- EXERCISE OBJECTIVE
Return, from the listing below, each line where the word "Given" appears.

TASK INPUTS: Begin

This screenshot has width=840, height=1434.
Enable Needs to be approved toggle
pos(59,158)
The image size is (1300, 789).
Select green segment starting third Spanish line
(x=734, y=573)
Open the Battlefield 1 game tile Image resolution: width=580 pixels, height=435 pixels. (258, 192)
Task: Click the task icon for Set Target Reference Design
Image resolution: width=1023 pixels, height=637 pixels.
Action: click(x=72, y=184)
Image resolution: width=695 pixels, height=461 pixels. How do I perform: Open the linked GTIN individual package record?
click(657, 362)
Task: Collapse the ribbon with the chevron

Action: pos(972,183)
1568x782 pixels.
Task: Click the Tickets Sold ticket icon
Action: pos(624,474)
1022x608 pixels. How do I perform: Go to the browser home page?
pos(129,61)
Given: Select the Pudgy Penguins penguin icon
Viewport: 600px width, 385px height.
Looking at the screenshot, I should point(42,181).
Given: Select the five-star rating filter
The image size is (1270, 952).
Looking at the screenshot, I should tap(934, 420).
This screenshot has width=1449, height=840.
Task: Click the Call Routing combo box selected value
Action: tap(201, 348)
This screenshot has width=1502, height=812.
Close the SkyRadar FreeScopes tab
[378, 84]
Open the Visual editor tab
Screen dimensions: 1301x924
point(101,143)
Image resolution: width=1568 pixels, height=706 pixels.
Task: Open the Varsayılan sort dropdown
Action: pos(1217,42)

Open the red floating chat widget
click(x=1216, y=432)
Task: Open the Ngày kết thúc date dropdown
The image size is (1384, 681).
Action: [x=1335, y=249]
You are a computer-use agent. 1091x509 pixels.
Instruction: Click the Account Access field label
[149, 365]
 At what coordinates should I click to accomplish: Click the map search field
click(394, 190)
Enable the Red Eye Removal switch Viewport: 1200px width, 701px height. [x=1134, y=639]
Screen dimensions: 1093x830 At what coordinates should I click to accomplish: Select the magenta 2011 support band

TASK INPUTS: End

- ANSWER SECTION
Given: Select the Pudgy Penguins penguin icon
Given: Select the five-star rating filter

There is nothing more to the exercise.